IRELAND – Ireland’s €13.3bn National Pension Reserve Fund has been warned over potential conflicts of interests in its public-private partnership deals.

The International Monetary Fund suggested “that the NPRF avoid potential conflicts of interests in its investment strategy, which could arise in recently authorized (but not yet undertaken) investments in domestic private public partnerships”.

The comments follow the scheme’s increasing appetite to take on PPP investments such as possibly bidding for the new Dublin Port tunnel.

“The NPRF is keen to access PPP investments in Ireland provided the risk/return characteristics are commercially attractive,” said an NPRF spokesperson outlining the fund’s stance on public private partnerships.

“In that regard, NPRF participation in PPPs would only be on the basis that it is on an equal footing with other commercial participants. Because of this commercial approach no conflicts of interest arise.”

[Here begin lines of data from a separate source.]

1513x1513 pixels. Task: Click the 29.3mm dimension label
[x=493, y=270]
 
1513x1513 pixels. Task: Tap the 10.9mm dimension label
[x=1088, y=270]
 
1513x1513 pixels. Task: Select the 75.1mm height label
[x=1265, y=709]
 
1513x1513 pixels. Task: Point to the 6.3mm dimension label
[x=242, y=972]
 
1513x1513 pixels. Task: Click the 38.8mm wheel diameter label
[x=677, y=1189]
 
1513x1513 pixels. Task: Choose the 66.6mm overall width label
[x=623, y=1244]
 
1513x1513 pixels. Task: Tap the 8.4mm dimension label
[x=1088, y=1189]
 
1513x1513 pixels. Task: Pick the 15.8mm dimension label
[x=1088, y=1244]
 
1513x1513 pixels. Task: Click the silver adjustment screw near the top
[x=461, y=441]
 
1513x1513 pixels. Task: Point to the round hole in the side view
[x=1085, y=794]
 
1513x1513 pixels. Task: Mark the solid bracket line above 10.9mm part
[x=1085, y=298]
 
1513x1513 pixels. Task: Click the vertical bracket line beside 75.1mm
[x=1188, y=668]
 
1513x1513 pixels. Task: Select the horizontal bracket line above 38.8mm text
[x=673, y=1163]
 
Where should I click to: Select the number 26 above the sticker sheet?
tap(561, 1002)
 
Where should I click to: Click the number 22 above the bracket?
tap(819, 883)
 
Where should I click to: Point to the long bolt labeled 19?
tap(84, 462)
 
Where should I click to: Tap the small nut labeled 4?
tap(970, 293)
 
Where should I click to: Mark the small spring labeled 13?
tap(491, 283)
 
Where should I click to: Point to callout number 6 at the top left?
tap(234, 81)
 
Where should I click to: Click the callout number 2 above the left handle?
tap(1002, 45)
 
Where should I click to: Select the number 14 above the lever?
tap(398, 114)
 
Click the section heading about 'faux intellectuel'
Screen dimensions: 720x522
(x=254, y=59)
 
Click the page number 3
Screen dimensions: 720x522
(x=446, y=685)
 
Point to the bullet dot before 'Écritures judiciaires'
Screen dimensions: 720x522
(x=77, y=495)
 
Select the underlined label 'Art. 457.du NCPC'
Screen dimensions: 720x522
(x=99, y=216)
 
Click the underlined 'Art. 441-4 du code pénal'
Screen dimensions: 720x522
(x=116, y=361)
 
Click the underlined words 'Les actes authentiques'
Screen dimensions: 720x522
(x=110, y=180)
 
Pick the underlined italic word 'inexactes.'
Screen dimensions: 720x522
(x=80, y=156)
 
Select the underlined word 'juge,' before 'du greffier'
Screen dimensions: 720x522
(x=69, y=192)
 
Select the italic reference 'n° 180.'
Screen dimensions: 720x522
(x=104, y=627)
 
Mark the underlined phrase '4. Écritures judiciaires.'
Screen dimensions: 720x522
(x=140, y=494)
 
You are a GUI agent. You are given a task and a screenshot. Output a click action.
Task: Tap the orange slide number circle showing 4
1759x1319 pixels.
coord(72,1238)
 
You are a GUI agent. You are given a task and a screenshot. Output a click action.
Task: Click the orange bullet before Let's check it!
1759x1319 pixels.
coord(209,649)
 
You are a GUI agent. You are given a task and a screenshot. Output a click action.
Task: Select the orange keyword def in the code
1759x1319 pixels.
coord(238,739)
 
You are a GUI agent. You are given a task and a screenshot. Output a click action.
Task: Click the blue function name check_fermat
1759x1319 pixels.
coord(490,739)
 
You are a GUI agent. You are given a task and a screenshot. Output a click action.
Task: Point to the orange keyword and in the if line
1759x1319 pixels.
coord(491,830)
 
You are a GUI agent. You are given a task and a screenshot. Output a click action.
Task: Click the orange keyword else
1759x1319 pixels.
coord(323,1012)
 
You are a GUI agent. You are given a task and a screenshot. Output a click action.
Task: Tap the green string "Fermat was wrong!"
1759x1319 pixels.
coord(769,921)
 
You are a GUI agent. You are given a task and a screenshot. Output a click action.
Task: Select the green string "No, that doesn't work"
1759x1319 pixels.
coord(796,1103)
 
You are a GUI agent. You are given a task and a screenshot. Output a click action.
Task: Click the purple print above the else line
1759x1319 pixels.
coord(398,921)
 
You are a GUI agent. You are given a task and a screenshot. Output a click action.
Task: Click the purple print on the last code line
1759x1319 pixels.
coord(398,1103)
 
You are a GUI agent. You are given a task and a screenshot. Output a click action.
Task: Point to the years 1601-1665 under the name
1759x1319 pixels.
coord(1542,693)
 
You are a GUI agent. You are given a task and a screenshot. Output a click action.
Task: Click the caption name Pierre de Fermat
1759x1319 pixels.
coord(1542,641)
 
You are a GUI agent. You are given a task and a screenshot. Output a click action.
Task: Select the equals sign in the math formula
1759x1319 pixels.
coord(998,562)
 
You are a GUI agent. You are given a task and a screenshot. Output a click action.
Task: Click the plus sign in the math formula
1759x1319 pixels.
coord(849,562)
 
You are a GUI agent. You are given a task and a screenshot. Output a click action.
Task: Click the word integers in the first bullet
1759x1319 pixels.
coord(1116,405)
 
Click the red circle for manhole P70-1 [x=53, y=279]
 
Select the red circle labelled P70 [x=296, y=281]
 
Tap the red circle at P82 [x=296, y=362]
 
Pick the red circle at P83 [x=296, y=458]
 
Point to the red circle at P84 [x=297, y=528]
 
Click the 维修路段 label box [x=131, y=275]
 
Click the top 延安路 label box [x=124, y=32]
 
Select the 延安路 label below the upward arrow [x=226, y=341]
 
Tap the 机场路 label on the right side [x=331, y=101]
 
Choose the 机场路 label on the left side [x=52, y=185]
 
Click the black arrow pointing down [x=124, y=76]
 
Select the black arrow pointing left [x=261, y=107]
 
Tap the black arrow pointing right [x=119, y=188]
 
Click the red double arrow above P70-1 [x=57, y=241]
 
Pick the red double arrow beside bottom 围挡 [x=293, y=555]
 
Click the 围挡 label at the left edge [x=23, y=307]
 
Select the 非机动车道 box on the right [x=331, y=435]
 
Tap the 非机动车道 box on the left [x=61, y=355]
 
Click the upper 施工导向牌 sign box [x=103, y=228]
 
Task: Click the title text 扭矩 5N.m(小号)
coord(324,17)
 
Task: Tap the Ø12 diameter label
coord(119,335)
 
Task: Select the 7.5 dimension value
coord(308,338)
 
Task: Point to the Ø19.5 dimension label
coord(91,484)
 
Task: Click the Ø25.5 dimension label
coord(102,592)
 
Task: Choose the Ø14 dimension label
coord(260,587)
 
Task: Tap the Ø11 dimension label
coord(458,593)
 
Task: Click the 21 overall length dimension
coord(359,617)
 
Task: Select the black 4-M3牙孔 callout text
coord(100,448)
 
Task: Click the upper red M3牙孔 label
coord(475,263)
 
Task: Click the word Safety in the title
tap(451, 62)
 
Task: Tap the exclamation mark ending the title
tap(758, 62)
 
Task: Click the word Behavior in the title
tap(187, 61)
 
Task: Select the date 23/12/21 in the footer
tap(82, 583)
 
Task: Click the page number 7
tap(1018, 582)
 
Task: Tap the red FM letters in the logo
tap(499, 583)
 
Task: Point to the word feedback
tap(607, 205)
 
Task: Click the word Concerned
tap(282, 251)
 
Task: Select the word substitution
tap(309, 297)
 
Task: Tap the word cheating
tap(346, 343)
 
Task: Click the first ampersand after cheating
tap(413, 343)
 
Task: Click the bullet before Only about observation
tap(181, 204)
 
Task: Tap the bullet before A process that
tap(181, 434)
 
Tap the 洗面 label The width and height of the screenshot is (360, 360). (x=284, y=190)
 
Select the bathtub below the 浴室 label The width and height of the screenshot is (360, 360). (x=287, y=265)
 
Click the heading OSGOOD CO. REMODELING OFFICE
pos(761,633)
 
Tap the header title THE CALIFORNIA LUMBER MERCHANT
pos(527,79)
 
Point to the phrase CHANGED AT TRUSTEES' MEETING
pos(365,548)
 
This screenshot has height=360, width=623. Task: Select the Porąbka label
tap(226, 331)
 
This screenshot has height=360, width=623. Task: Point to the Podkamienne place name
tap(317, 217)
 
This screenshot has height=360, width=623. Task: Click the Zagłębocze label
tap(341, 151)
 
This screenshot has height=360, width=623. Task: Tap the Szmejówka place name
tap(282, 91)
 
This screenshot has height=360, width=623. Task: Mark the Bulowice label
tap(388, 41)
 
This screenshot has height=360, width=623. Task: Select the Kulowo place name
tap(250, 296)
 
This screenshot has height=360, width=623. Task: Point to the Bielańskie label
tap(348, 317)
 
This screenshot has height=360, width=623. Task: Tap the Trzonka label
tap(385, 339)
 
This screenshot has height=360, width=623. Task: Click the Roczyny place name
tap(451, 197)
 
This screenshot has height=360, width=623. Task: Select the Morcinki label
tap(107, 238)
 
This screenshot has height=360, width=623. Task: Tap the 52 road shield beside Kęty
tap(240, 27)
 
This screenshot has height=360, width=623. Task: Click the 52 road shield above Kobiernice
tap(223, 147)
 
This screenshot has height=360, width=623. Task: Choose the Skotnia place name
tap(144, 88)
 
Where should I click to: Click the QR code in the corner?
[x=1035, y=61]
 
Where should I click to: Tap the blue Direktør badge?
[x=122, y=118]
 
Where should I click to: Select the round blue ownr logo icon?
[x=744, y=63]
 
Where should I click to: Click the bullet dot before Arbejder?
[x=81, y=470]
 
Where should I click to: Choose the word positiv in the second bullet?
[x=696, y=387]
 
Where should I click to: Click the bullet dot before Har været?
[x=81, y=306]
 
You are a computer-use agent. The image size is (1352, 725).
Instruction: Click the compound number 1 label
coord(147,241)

Earlier this year the NPRF offered to buy the nearly completed Dublin Port tunnel as part of its public-private partnership strategy.

The move came as European pension schemes began eyeing infrastructure for its stable returns and lower risks.

The purchase of the Dublin Tunnel would provide consistent revenue from its toll facility.

Some reports suggested that the fund had also offered to finance the construction of an Eastern ring road across Dublin Bay.